Ship Wrecked

Boat owners drowning in the economy are sinking their ships by the dozens. We're all paying the price.

The rusted prow of a 35-foot boat juts from Maul Lake, a placid pool just a stone's throw from Biscayne Boulevard and 163rd Street. Its windows are shattered, its hull is tangled in reeds, and its roof is streaked with lime green spray paint.

Somebody decided it was easier to abandon ship than to keep paying thousands in docking fees and maintenance.

"That was someone's dream," says Ofcr. Jorge Pino, an agent with the Florida Fish and Wildlife Conservation Commission. "Someone probably dumped their life savings into that vessel."

The state has already identified 1,500 derelict boats around Florida this year — and the problem will likely worsen until the economy recovers. Officers will remove 20 junked boats around Miami-Dade by June.

It's bad news for taxpayers. Boat recovery operations cost hundreds of thousands of dollars each.
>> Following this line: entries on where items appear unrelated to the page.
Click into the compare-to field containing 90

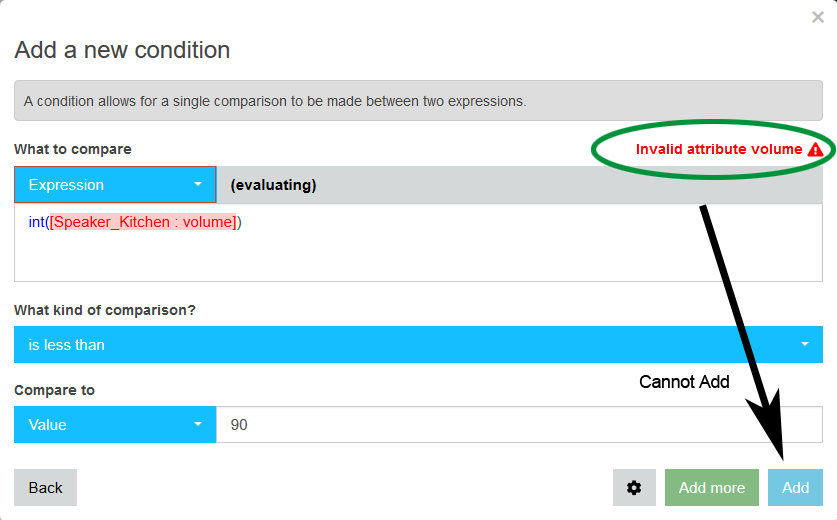pyautogui.click(x=519, y=424)
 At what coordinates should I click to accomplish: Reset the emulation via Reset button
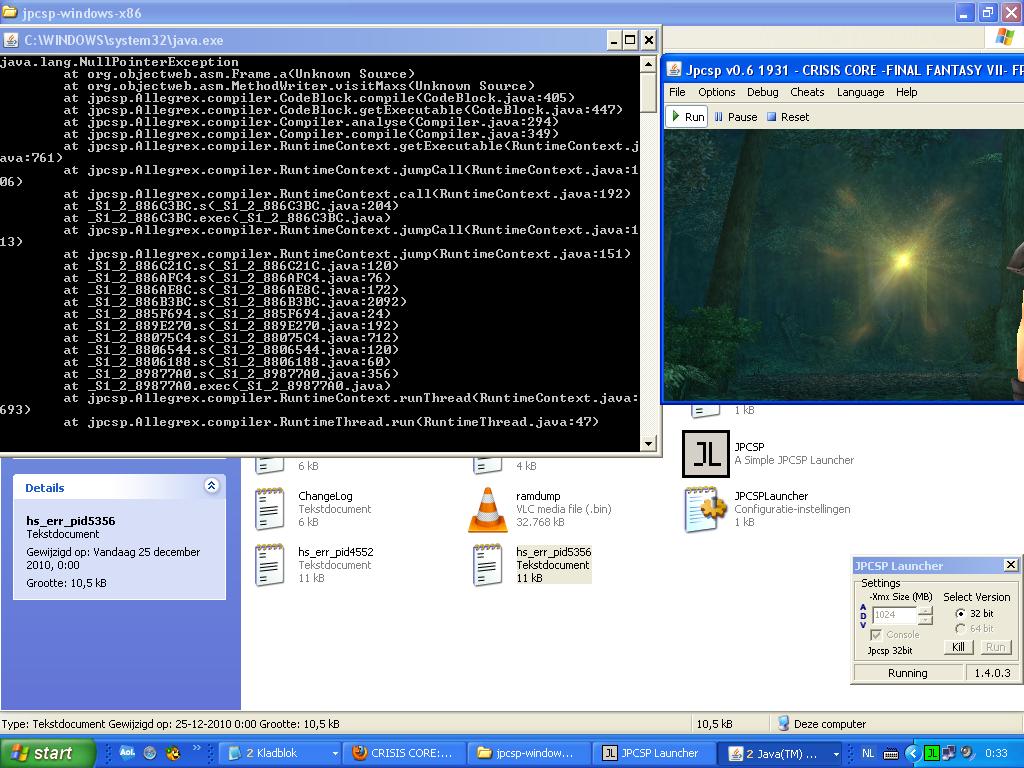tap(787, 117)
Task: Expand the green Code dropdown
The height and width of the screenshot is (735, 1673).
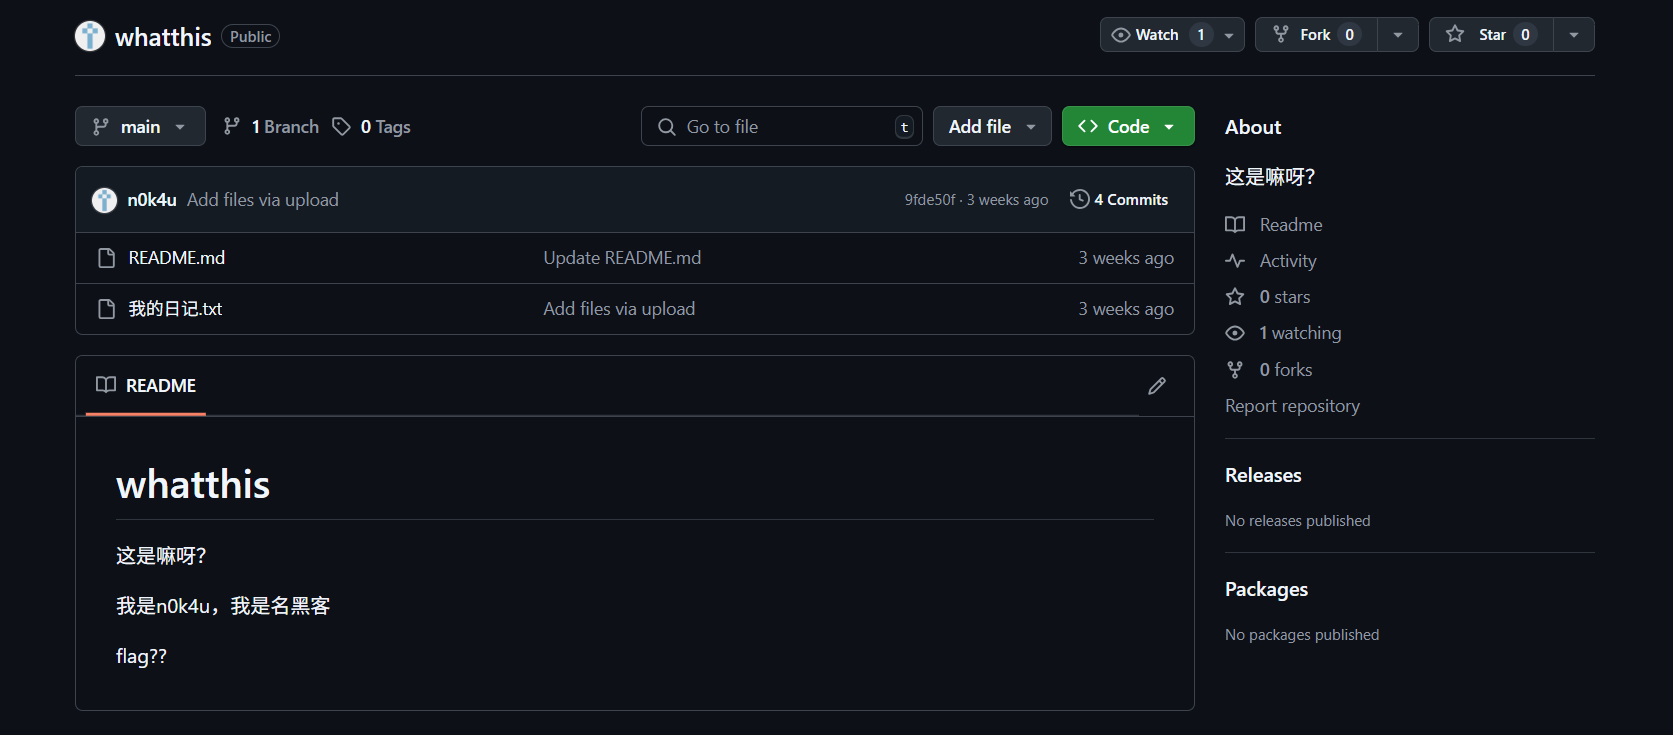Action: [1127, 126]
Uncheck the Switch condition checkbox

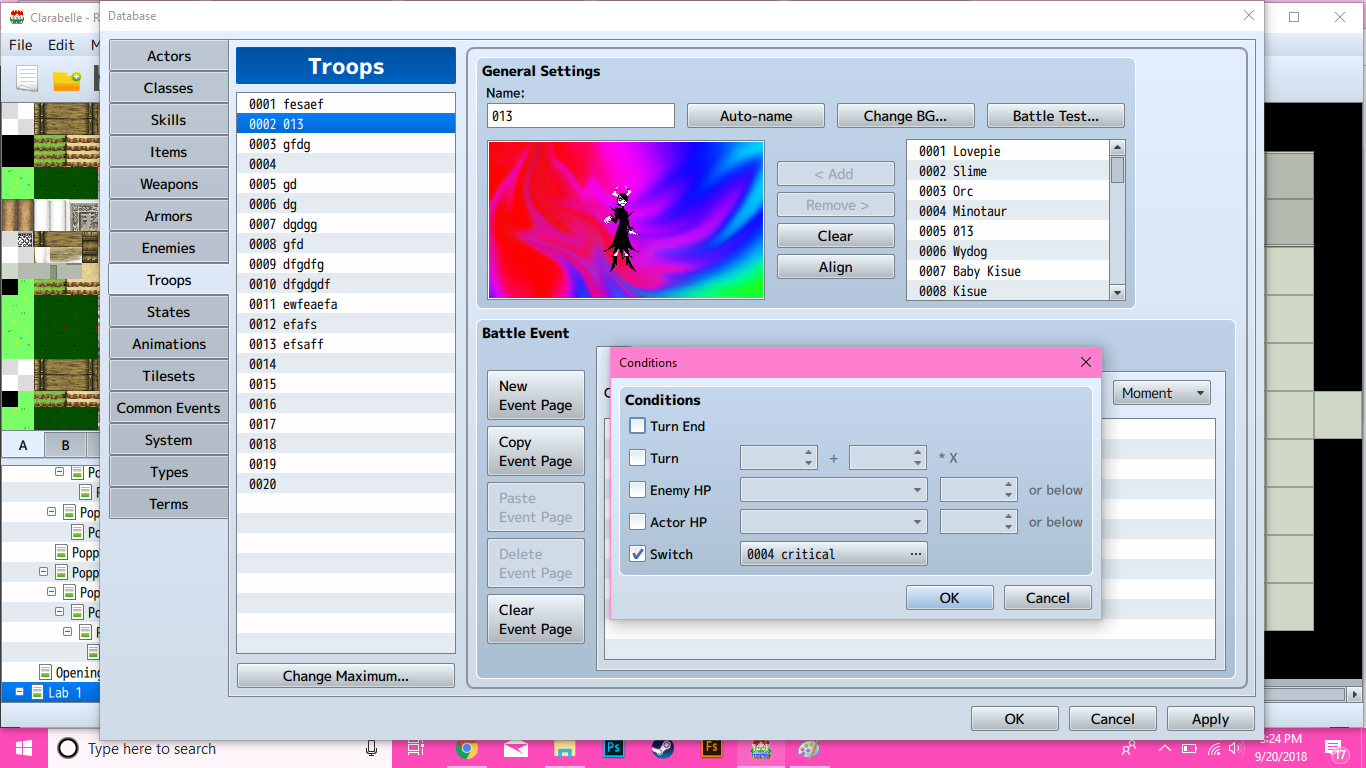point(638,554)
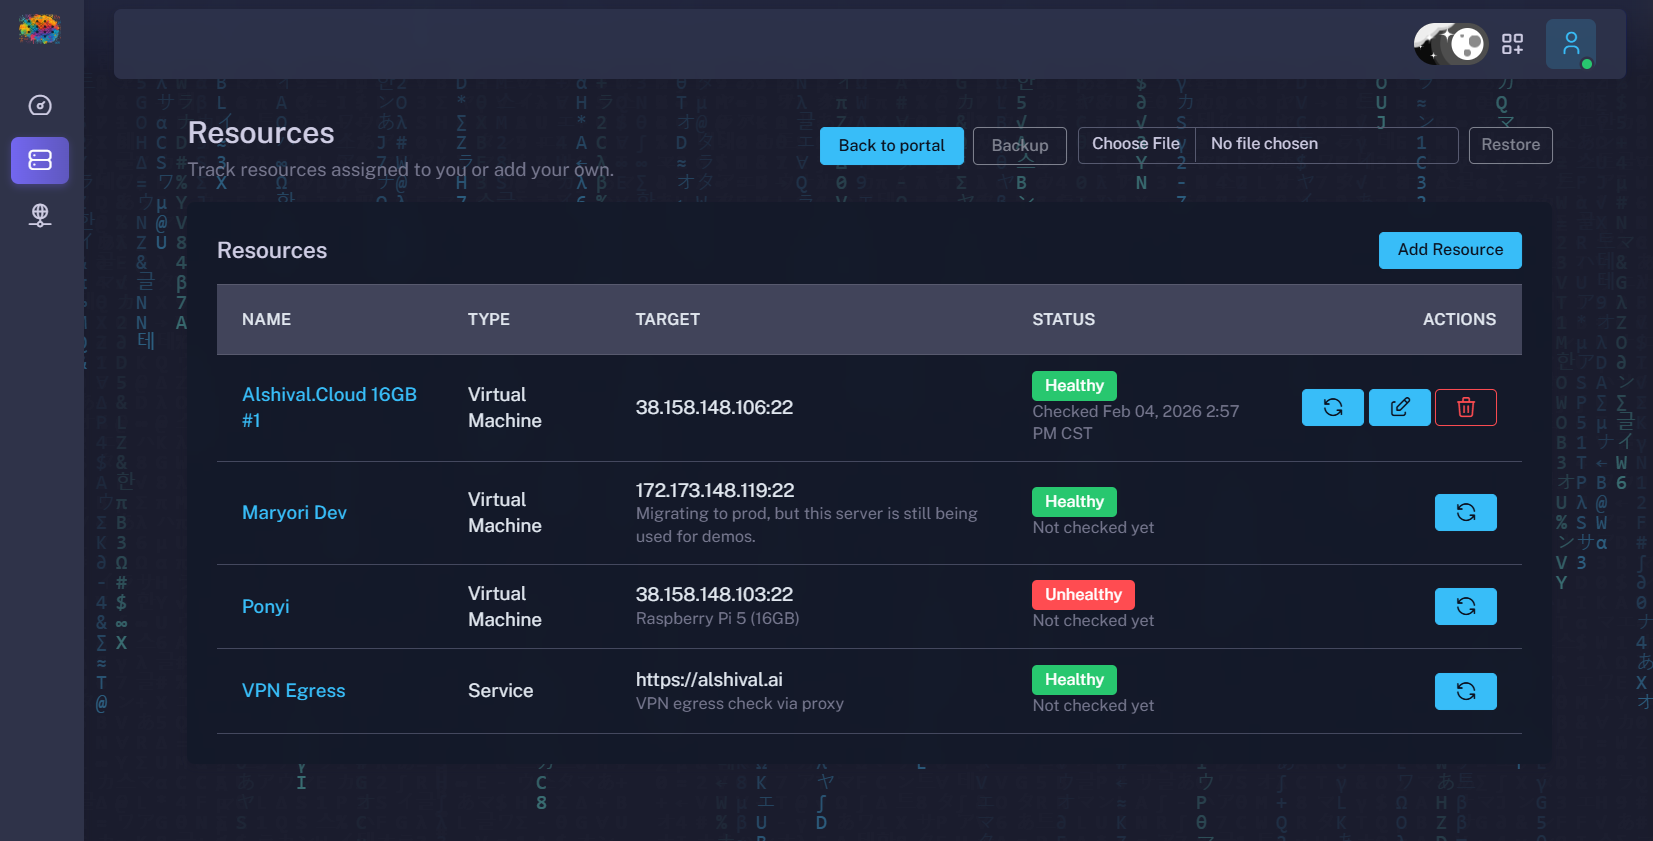Viewport: 1653px width, 841px height.
Task: Edit the Alshival.Cloud 16GB #1 resource
Action: click(x=1399, y=407)
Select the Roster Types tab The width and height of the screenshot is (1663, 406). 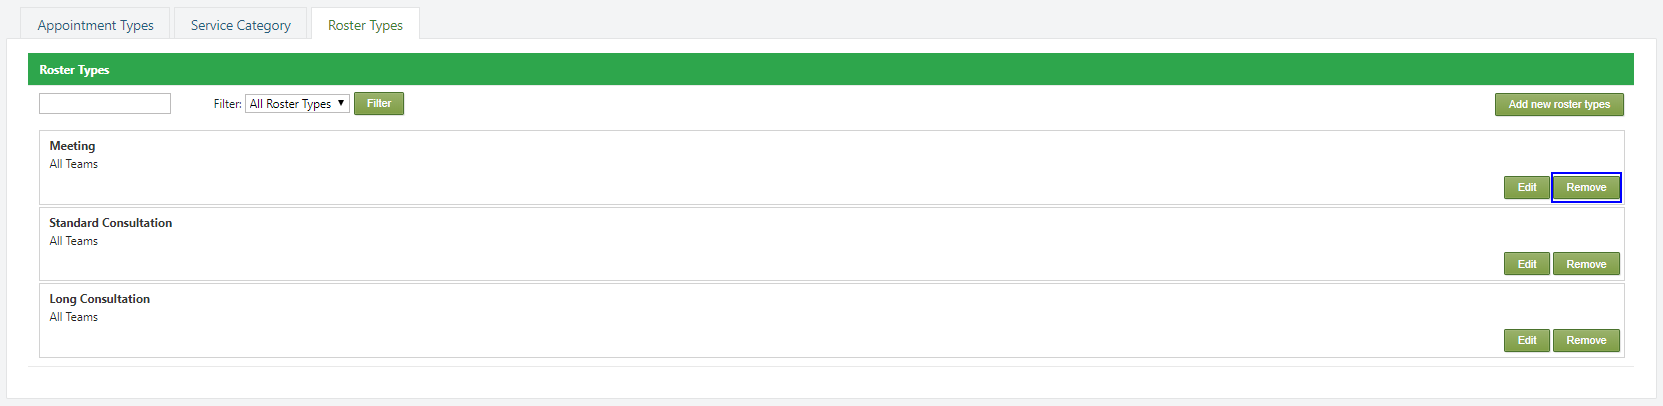pos(365,25)
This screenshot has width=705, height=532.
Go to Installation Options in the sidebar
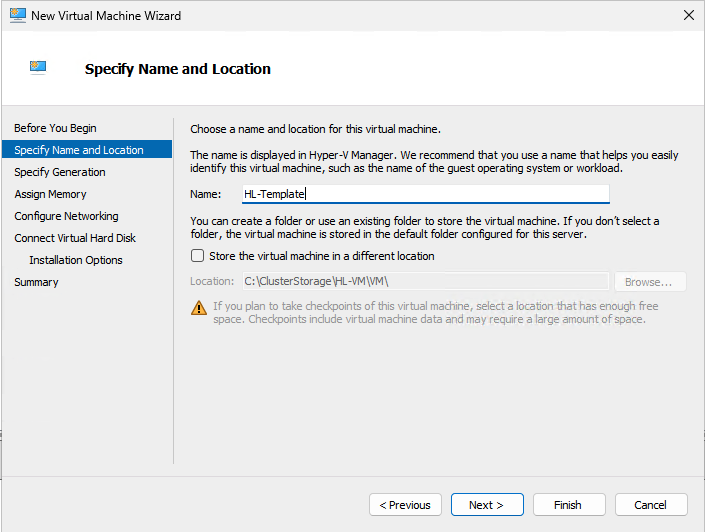[x=76, y=260]
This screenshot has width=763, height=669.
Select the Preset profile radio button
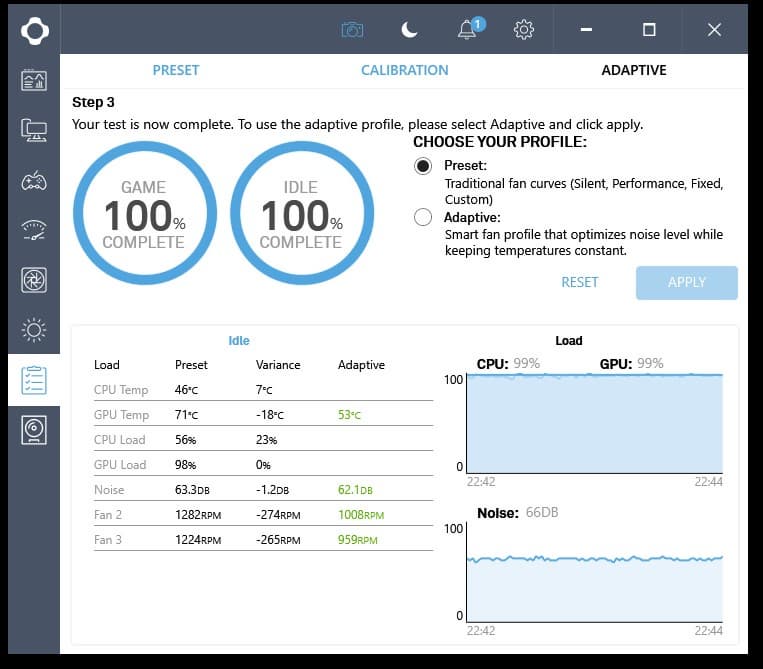(423, 166)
The state legislature recently granted $1.5 million to Fish and Wildlife to deal with the problem — but it might not be enough.

Plus the wrecks threaten shipping lanes and pollute waterways. "We wish boat owners would simply be responsible for their vessels," Pino says. "Don't burden me and the taxpayers of Florida with having to pay to fix your mess."

Pino's agency tries to track down the marine scofflaws. The agency has six full-time officers investigating derelict boat cases. One is based here. Each boat bears an identification number that officers can use to find owners. Those who are caught face misdemeanor charges and fines equal to the cost of removing the boat.

But many file off the ID number and remove the boat's name before scuttling. Pino is philosophical as he ponders the Maul Lake abandoned ship: "You probably could have even lived on that boat in better times."